Mark Boulton did the redesign of Drupal’s website and posted recently on the relationship between design (both aethestic and UX) and development (pure coding).
I’m going to bypass his main point (I’m not sure I understood it) and focus on my disappointment with one of his points, namely that “Great design requires a singular vision.”
One of his commenters sums up my disappointment nicely:
You say design needs a unified vision and cannot use the same community approach that software development does. And you may be right. But I don’t think you can say that with certainty, yet. Some people used and still do say the same thing about code. And they’re obviously wrong. Community-based Open Source code development has been done for about 15–20 years now. Design has come into this arena only relatively recently (say 5 years) and in my view hasn’t tried hard enough to find the right metaphor for itself to fit with the community model…
Note this: open source is just now at the point where it’s really beginning to attract designers, where designers (who aren’t really developers with a strong aesthetic sense, but are people who are passionate about design REGARDLESS of much or little they can code) are WANTING and feel able to contribute.
This goes back to the argument I made a while ago about how the entry to the bazaar has to be lowered to non-developers for open source to take the next big step (namely, polish). That bar is certainly lowering–the question is whether or not it’s low enough yet.
People say that good design can’t come from an open source model. I’ll agree only that good great design hasn’t YET come from an open source model. But that’s because we haven’t seen the kind of perfect storm that gave us the Linux kernel.
The commenter goes on to write:
[Y]ou can only [become a meaningful part of the community]if you stay with the community long enough (not forever, but longer than 2 years). And being a member of a community (just like with families) is 2 parts frustration and 1 part satisfaction. Can you stay through periods when your design vision is being mangled to try another day? Can you find a way of modularizing your design so that enough can be preserved, even if not of all of it is? Can you figure out a way (a metaphor really) of having a design API so that even new people can contribute to it (the sort of thing that happens automatically in the small project teams you mention).
Designers complain that their ideas aren’t listened to. But I don’t know that it’s true. They’re just not listened to always or not accepted in full. Exactly the same thing happens to developers.
In my humble opinion, THIS is the real issue. Designers (like developers) love their work. But open source demands compromise, or at least integration. And designers and artists’ work is tied too tightly to their egos–they’re not used to having their work mangled by integration.
There’s a few sayings I use as a poet to remind me how to be a write well:
* Can you pour gravy on it? (ie. is it concrete?)
* Is it too showy? (or more often “show, don’t tell”)
* Why’d you use that? (ie. everything in a poem means something)
* Sometimes you gotta kill your babies (ie. sometimes to get the poem right, you’ve got to edit out your favorite lines)

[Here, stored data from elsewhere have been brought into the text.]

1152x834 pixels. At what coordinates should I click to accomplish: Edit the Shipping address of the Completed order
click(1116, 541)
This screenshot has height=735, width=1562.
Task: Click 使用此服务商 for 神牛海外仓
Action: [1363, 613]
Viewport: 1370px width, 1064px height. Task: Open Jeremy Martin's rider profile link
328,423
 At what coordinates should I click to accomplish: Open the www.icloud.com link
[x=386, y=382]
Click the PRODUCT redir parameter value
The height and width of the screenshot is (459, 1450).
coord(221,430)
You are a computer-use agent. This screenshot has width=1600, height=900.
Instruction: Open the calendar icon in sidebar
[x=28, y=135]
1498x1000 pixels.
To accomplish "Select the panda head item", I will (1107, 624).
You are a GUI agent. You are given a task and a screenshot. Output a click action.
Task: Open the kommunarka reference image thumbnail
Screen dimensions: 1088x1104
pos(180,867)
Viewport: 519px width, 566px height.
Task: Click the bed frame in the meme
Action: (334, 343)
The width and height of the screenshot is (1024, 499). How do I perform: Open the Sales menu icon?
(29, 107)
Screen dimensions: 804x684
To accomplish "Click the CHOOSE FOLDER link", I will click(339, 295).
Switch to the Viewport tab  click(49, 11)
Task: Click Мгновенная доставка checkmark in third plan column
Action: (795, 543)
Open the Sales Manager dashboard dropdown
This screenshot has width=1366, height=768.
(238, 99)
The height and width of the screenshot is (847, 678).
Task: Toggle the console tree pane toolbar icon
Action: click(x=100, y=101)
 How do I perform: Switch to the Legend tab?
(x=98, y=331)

A good great poet knows how to separate the work that’s being created from the work that your most proud of, from the work your ego’s tied to because the work your ego loves may or may not be the poem you’re trying to write. Sometimes, you’ve got to kill your babies.
(Although, to be more honest, if you’re doing it right, you’re not killing those lines–you just slip them in a folder of ideas you’re sure are brilliant that you’ll return to and mine later.)
In any case, the point here is that the creation of great design, like great poetry, shouldn’t be tied to the designers ego.
The question the commenter proposes is how can designers learn a new model for design, an open model, in which the work is permanently decoupled from the contributing designers’ (plural!) individual egos? It’s not impossible–it just hasn’t been done yet.
2 Comments
There is still too much hegemony.
All of the people that are currently politicking and keeping jobs in Free Software design are probably frightened to death of trained people with massive resumes showing up.
Personally though, I’d ultimately hope that the artists and designers we attract are the ones that are part of the ‘think’ — those that are creating for the right reasons in the name of Software Libre.
It is a movement, and the art should reflect that, as any revolutionary intellectual movement does.
That is, of course, assuming we, as a culture, will start rejecting the pablumy blandness peddled by the hegemony. “Must be neutral”. “Must not be contrasty”. “Must be usable”. I’d go on, but alas, the completely ignorant and blind rhetoric peddled by our culture’s ‘artists’ is disgusting.
On cutting out your prized bits and pieces from a poem: sometimes all you end up with is that folder of discarded ideas.
But I agree. To think that your own, singular vision will bring about anything worthwhile is to assume yourself to be Mozart. I think more “creative people” need to realize they are Salieries at best (not that that’s a bad thing). Many of my most fulfilling and attractive creative endeavors have been collaborative.